1) The tumour burden. Cancers occur with vastly different frequencies in different human populations. The risks of cancers often seem to be increased by assignable influences including lifestyle.
2) Genetic alterations in cancer cells. Chromosome alterations. Mutations causing cancer occur in both the germ-line and the soma. The karyotype of cancer cells is often changed through alterations in chromosome structure and number.
3) The Nature of Cancer. Tumours arise from many specialized cell types throughout the body and are complex tissues. Tumours are monoclonal growths and develop progressively. Chemical and physical carcinogens act as mutagens and epimutagens, which may be responsible for some human cancers.
4) Tumour viruses. RNA and DNA viruses can both induce cancer. Tumour viruses genomes persist in virus-transformed cells by becoming part of host cell DNA and induce multiple changes in cell phenotype including acquisition of tumourigenicity.
5) Cellular oncogenes and tumour suppressors. Oncogenes discovered in human tumour cell lines are related to those carried by transforming retroviruses. Proto-oncogenes can be activated by genetic and epigenetic changes affecting either protein expression or structure. The cancer phenotype is recessive and loss-of-heterozygosity events can be used to find tumour suppressor genes. Examples of tumour suppressor genes.
6) Growth factors and their receptors. Examples of growth factors and receptors as oncogenes, such as Src, Ras, EGF receptors, sis. Signalling circuitry programs from the cell surface to the nucleus are important traits of cancer and control various cellular processes, from differentiation, proliferation, metabolism, apoptosis to cell survival.
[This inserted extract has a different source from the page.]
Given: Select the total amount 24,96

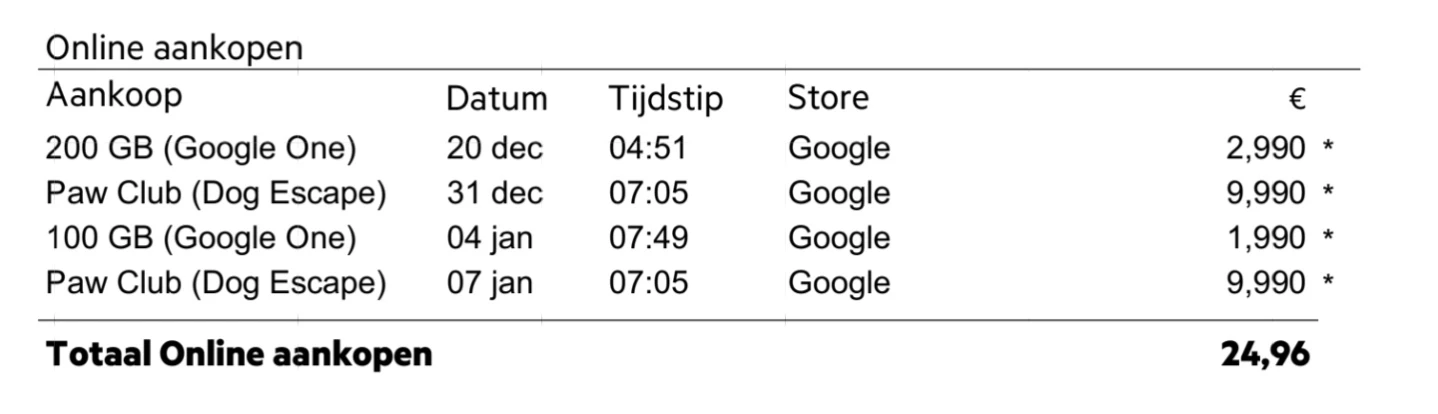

7) Control of the Cell Cycle Clock. Role of external signals for the cell cycle and downstream effects. Cyclin-CdK complexes and their inhibitors. pRb-E2F complexes.
8) Cell Immortalization and Tumorigenesis. Cell immortalization during tumorigenesis. p53 and Apoptosis: master guardian and executioner. Independent p53 apoptotic processes.
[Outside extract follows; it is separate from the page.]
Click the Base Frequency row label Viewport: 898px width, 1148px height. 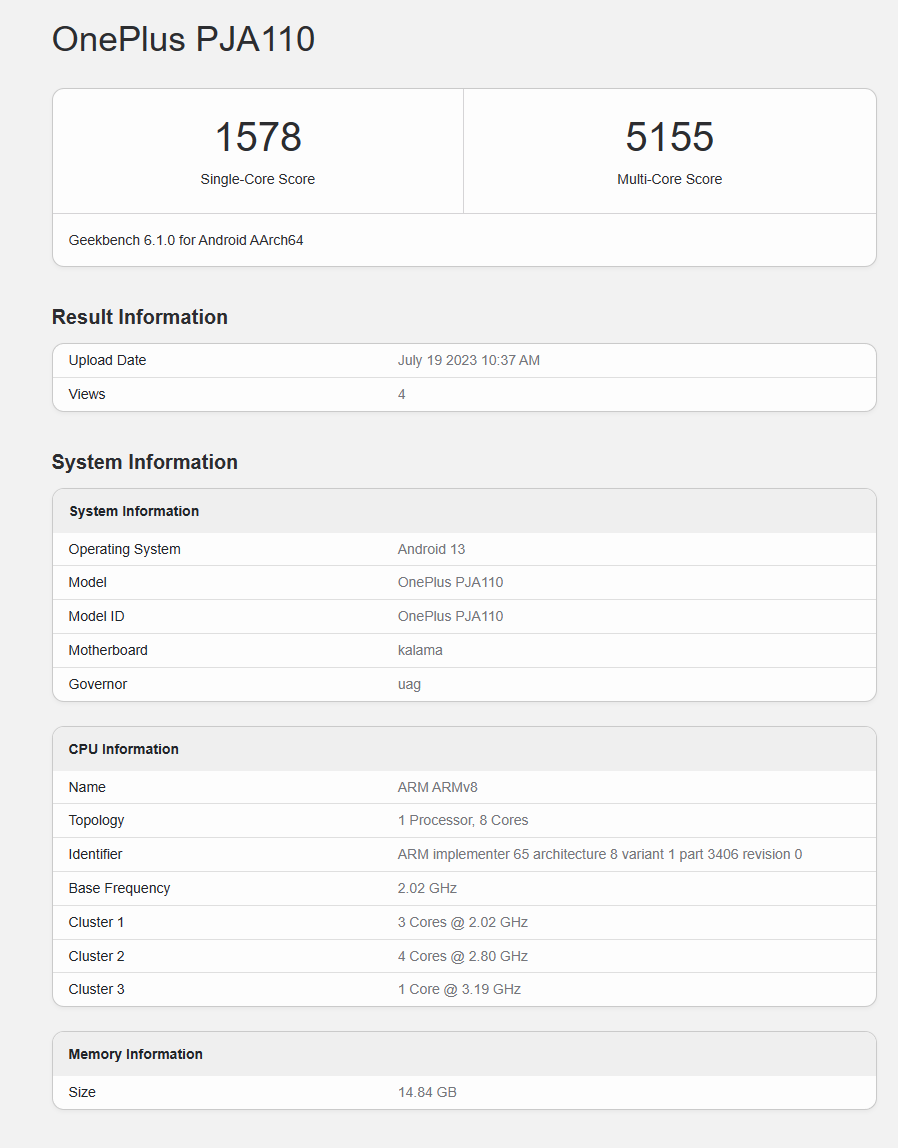119,889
9) Cancer Stem cells, a hierarchy-based model for tumour generation and progression. The ability of Cancer stem cells (CSCs) to self-renew, to give rise to differentiated tumour cells and are their role for the overall organization of a tumour.
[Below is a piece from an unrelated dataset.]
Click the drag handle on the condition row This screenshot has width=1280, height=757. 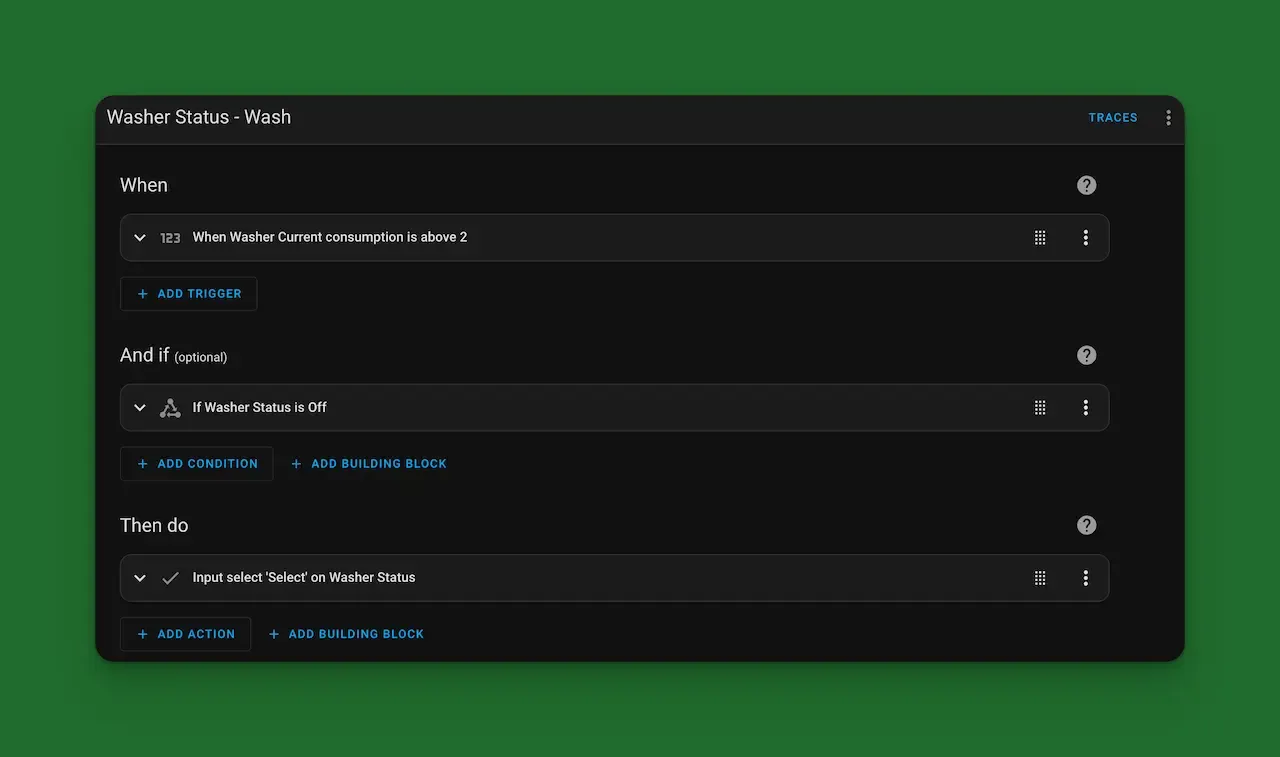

10) Maintenance of genomic integrity and the development of cancer. DNA repair and cancer. Epigenetics and cancer.
11) Angiogenesis and cancer. The angiogenic switch and cancer.
12) The role of the micro-environment in cancer development. Inflammation hyphen dependent tumour promotion operates through defined signaling pathways. Chronic inflammation can promote tumour progression. The role of stromal cells, macrophages, lymphocytes and fibroblasts.
13) Multistep tumorigenesis. Transformation usually requires collaboration between two or more mutant genes. The stem cell model for cancer.
14) Invasion and Metastasis. Travel of cancer cells from a primary tumour to a site of potential metastasis depends on a series of complex biological steps. Colonization represents the most complex and challenging step of the invasion-metastasis cascade. The epithelial-mesenchymal transition, induced by stromal signals, and associated loss of E-cadherin expression enables carcinoma cells to become invasive.